The initial pattern constitutes the seed of the system. The first generation is created by applying the above rules simultaneously to every cell in the seed births and deaths occur simultaneously, and the discrete moment at which this happens is sometimes called a tick (in other words, each generation is a pure function of the preceding one). The rules continue to be applied repeatedly to create further generations.

Picture 2 Mode 7 Simon Game

Simon memory game
When entering your sequence double tap the last entry to end your turn.

Picture 3 Mode 8 Tetris

Tetris is the Soviet tile-matching puzzle video game released in June 1984.

Step 8: Components

Pic 1& 2 16x16 LED Matrix/MAX2719 module - 4 off

These will need to be modified before use.

Pic 3 Microwave Radar Sensor RCWL0516 - 1 off

Used on the Picture Frame Design or when using a Perspex base on the Cube Clock

Pic 4 PIC Module 1 off

Only used if an MDF base is used on the Perspex cube clock

Pic 5 MP1584 PSU module 1 off

This DC/DC step-down voltage converter is based on MP1584, it converts input voltage between 4.5V and 28V into a smaller voltage between 0.8V and 18V, capable of driving a 3A load with excellent line and load regulation.

Pic 6&7 TTP223 Capacitive Touch Switch Module 4 off Picture frame design or 5 off Perspex Cube

The TTP223 is a touch pad detector IC which offers 1 touch key built into a tiny module 15mm x 11mm that can be fed from a 2.5 to 5.5v PSU. The touch detection IC is designed to replace traditional mechanical push buttons and works very well through Perspex and glass.

Pic 8 DS3231 RTC (real time clock) 1 off

The RTC uses a DS3231 AT24C32 I2C Precision Real Time Clock Module with an accuracy of ±2ppm from 0°C to +40°C. The module comes supplied with a Lithium-Ion rechargeable battery but I use a non rechargeable battery so have removed resistor R5 from the module as below.

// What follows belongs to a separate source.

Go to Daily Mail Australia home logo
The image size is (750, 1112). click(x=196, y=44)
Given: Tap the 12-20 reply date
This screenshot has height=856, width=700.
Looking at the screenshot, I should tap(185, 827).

Pic 9 AM2302 DHT22 Temperature & Humidity Module 1 off

The AM2302 is a capacitive humidity sensing, digital temperature and humidity module and sends data over 1 wire to the Arduino. I have used the module form that includes the resistor across the 5v to output pin.

Pic 10 Arduino Nano 1 off

The are a few other electronic components required see Schematics and Veroboard layouts for details.

Step 9: Construction Display Mask

The display mask is printed out on inkjet transparency paper.

The mask is drawn up in Inkscape. Inkscape is professional quality vector graphics software which runs on Windows, Mac OS X and GNU/Linux.
It is used by design professionals and hobbyists worldwide, for creating a wide variety of graphics such as illustrations, icons, logos, diagrams, maps and web graphics.

I used the original file from my large word clock and scaled it down in Photoshop so the letter border is 6.2 cm square. The black border is then added by increasing the canvas size. I add the extra black border at the bottom to allow for adjustment over the LED display. To create your own mask use the original Inkscape file included here, modify it then scale it down.

Step 10: Construction Frame Layers

Picture 1 Frame, with White Mount and glass fitted

Picture 2 Frame removed and a sheet of neutral density Perspex is cut to the same size as the mount/glass.

This is fitted behind the mount.

Picture 3 Frame mount and glass fitted but Neutral density Perspex sheet removed to show Vero board and display matrices.

Picture 4 White mount and neutral density Perspex removed and frame shown semi transparent to reveal how the Vero Board sits within the glass rebate in the frame.

The wooden box at the rear of the clock fits up to this rebate allowing the vero board to be removed.

Picture 5 Neutral density sheet fitted in place. LED Matrix has gone black and disappeared. Layers in this order- Frame, glass, White Mount board, Neutral density Perspex, Letter Mask on inkjet transparency, Vero Board. Note bolts through Neutral density Perspex sheet and Vero board only.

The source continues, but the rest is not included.